Dublin property bubbles stretch back 300 years

Research shows there were worse crashes and recovery took centuries

The research  by financial analyst Karl Deeter, Frank Quinn of the Blackrock Further Education Institute and David Duffy of the Economic and Social Research Institute looked at streets across Dublin city

The research by financial analyst Karl Deeter, Frank Quinn of the Blackrock Further Education Institute and David Duffy of the Economic and Social Research Institute looked at streets across Dublin city

 

The most recent property crash was just one in a long line of Irish booms and busts recorded over the last 300 years and not even close to being the worst, according to a major piece of research published in The Irish Times today.

A comprehensive house price index of 10 key streets across Dublin city, compiled by financial analyst Karl Deeter, Frank Quinn of the Blackrock Further Education Institute and David Duffy of the Economic and Social Research Institute, has traced house sales over the last 300 years and generated results which are both comforting and terrifying.

According to their research, Dublin’s property market was completely devastated in the first-half of the 20th century and a decades-long crash saw real values fall by almost 90 per cent between 1906 and 1947.

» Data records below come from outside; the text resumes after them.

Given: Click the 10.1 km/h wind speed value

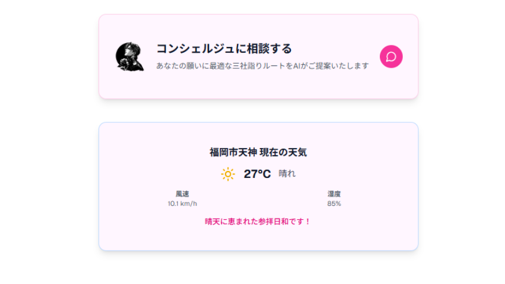Looking at the screenshot, I should point(182,204).
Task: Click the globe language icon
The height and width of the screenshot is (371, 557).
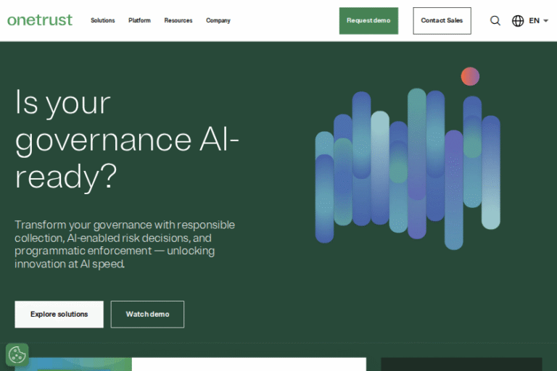Action: (518, 21)
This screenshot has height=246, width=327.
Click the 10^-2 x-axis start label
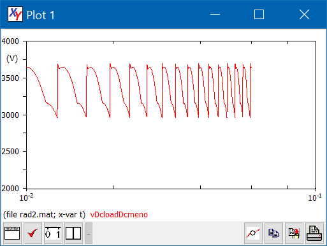(x=26, y=198)
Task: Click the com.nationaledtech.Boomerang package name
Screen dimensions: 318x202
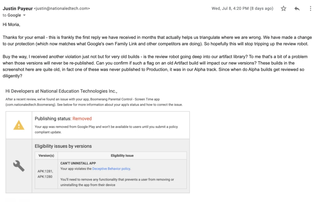Action: point(31,105)
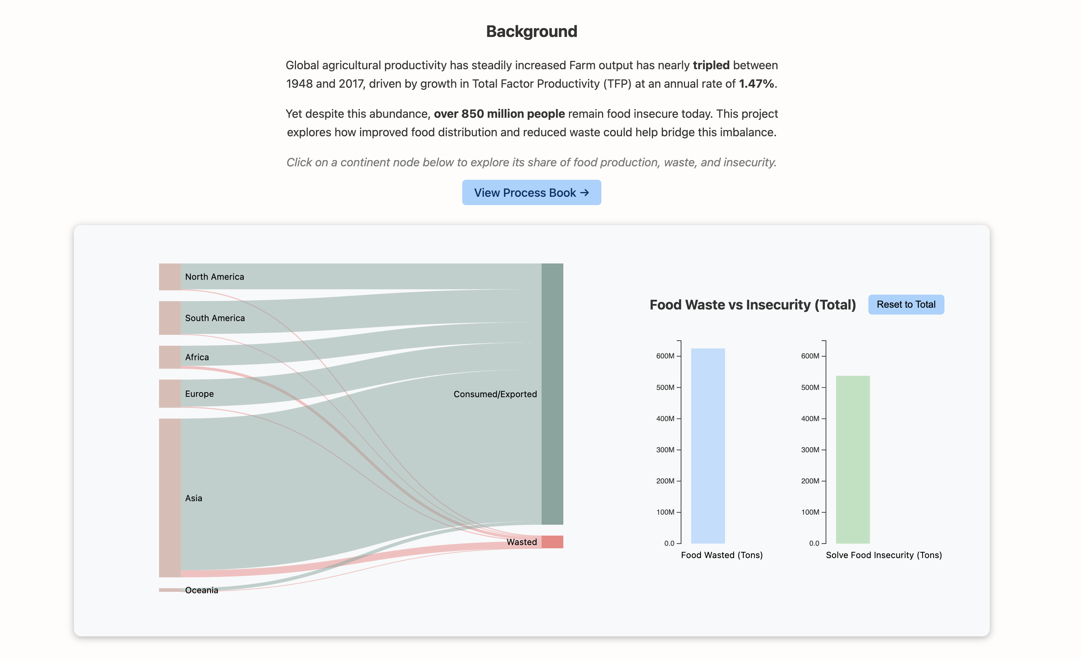The width and height of the screenshot is (1081, 661).
Task: Click the View Process Book button
Action: [531, 193]
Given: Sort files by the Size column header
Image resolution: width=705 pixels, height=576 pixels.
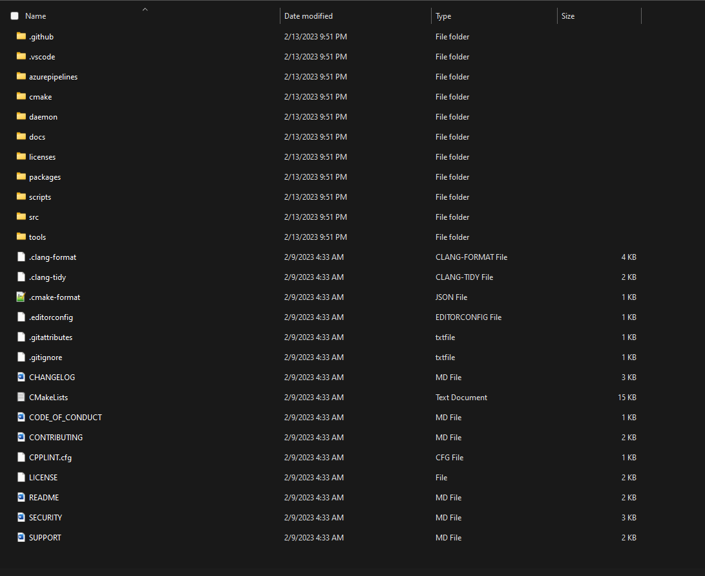Looking at the screenshot, I should point(568,16).
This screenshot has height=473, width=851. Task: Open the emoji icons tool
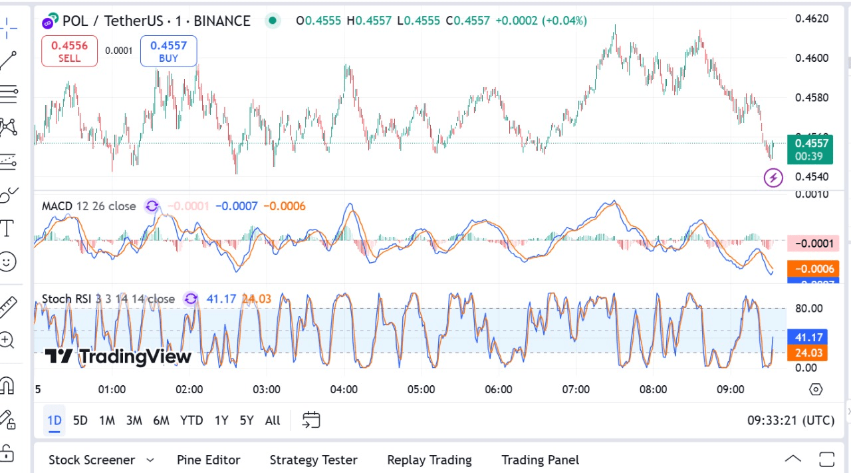coord(8,261)
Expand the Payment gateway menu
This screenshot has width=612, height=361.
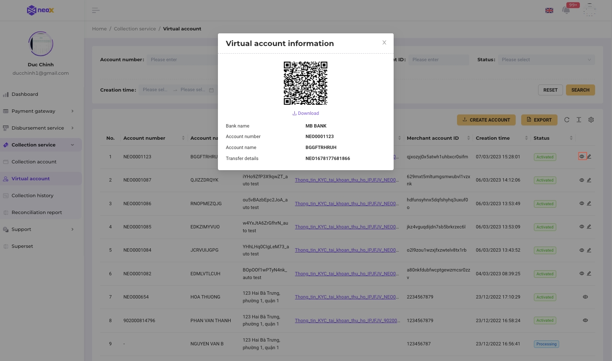tap(38, 111)
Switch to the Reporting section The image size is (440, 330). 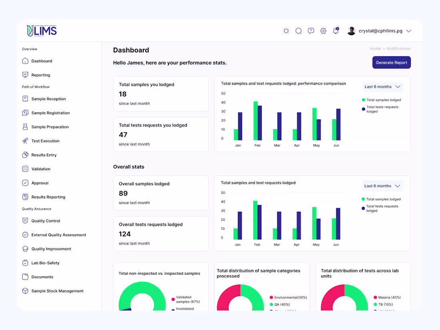[x=41, y=75]
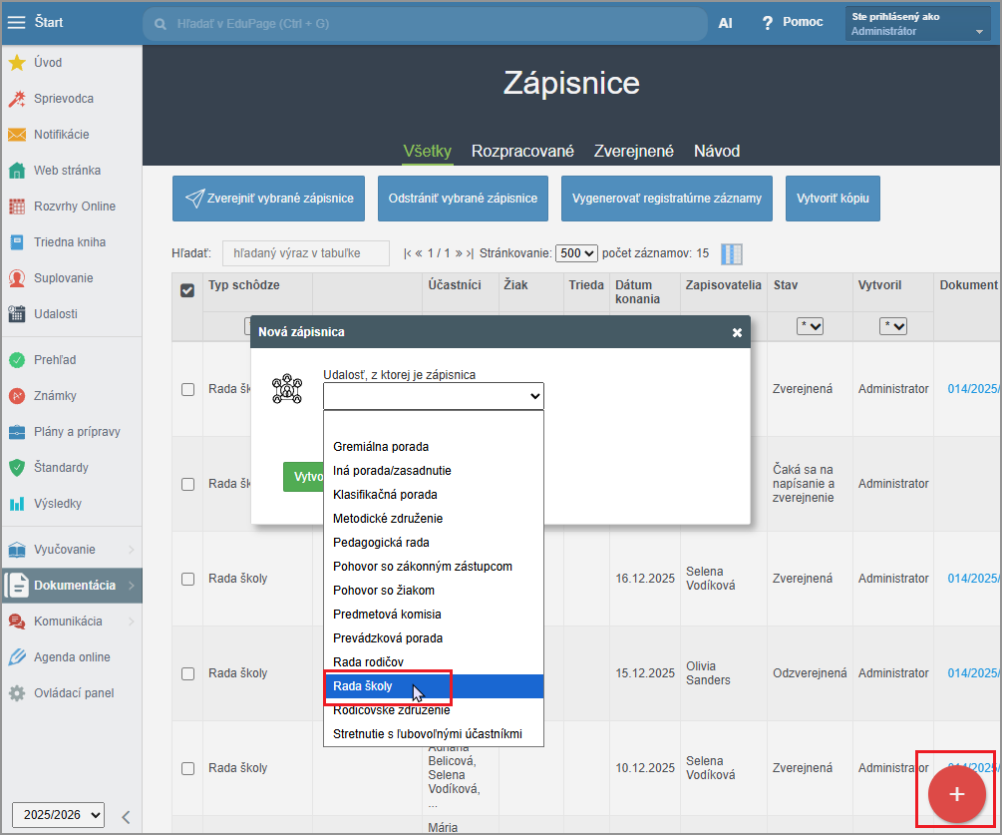This screenshot has height=835, width=1002.
Task: Click the red plus add button
Action: point(956,794)
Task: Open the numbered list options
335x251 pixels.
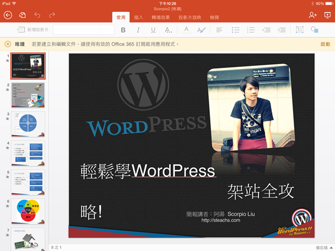Action: click(251, 30)
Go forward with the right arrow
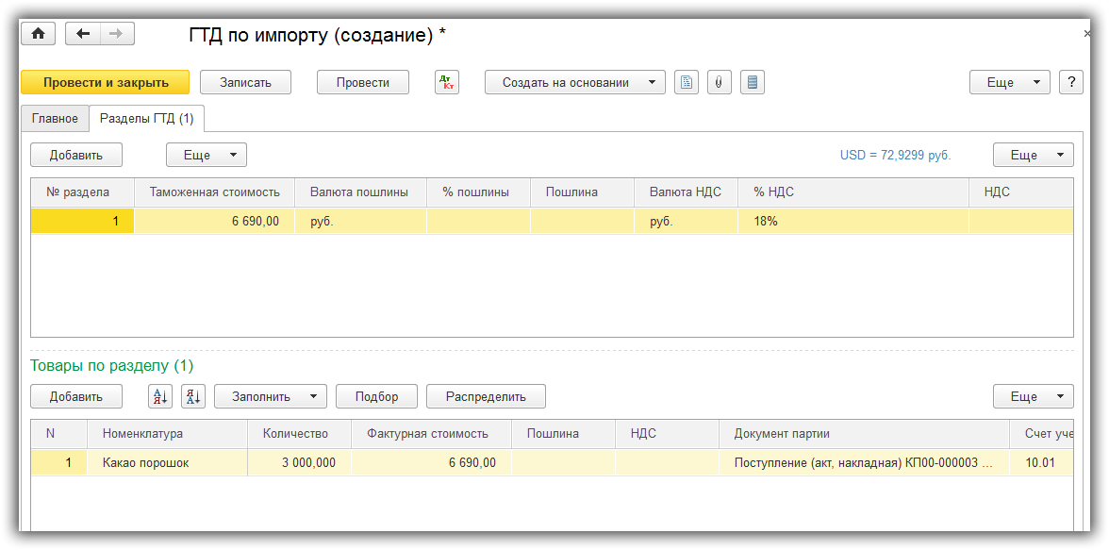 coord(117,34)
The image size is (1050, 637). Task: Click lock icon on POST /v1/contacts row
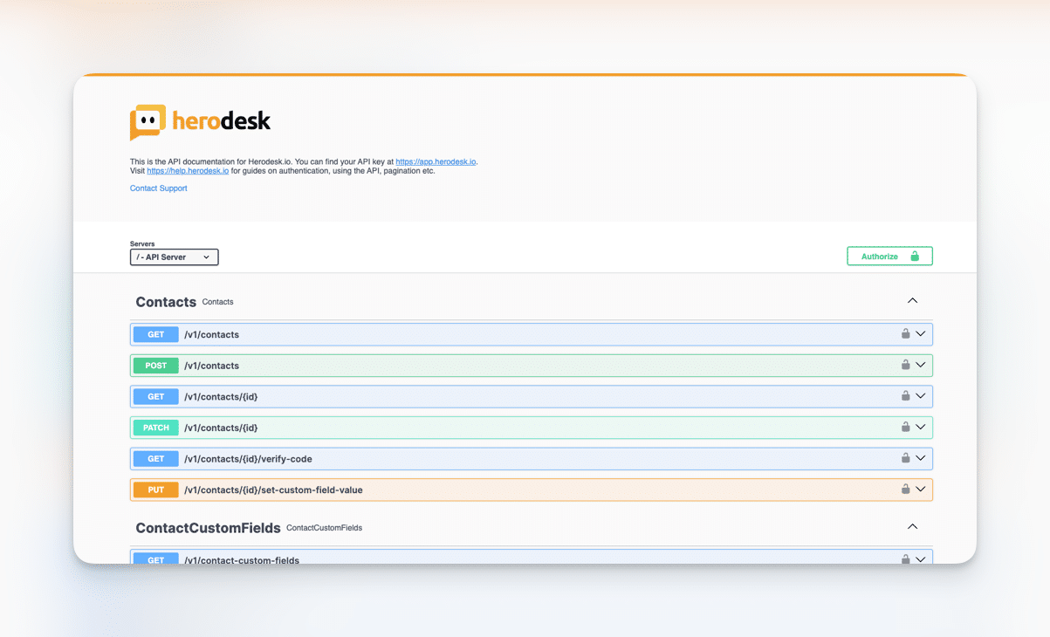pos(905,365)
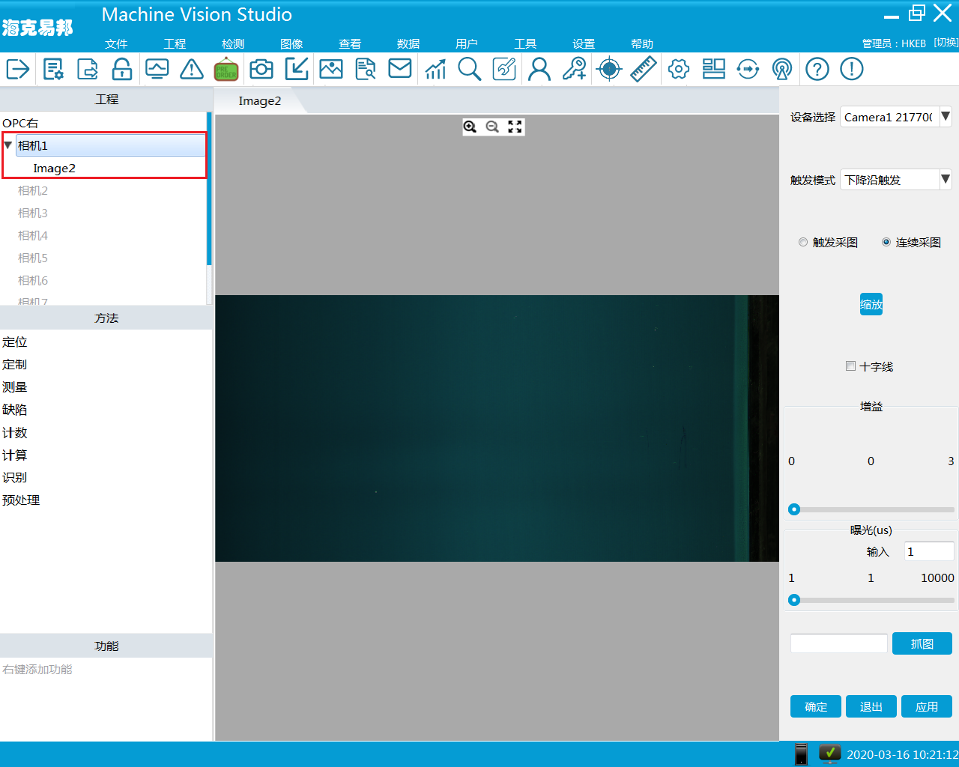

The duration of property crashes has also been described in the working paper.

Ups and downs

To compile their property price paper, the team trawled through over 20,252 deeds covering Parnell Street, Capel Street, Ushers Quay, Merchants Quay, Bachelors Walk, Meath Street, Patrick Street, South Anne Street, St Stephen’s Green and Henrietta Street.

They found homes bought and sold by historic figures including Arthur Guinness, Charles Stewart Parnell, Daniel O’Connell and Jonathan Swift.

“The core story, though, is that of ordinary people who leased and bought homes in Dublin city, riding the same market ups and downs that we all face today,” Mr Deeter said.

“We believe research like this can help us avoid repetitions of a now well-established pattern of booms and busts.”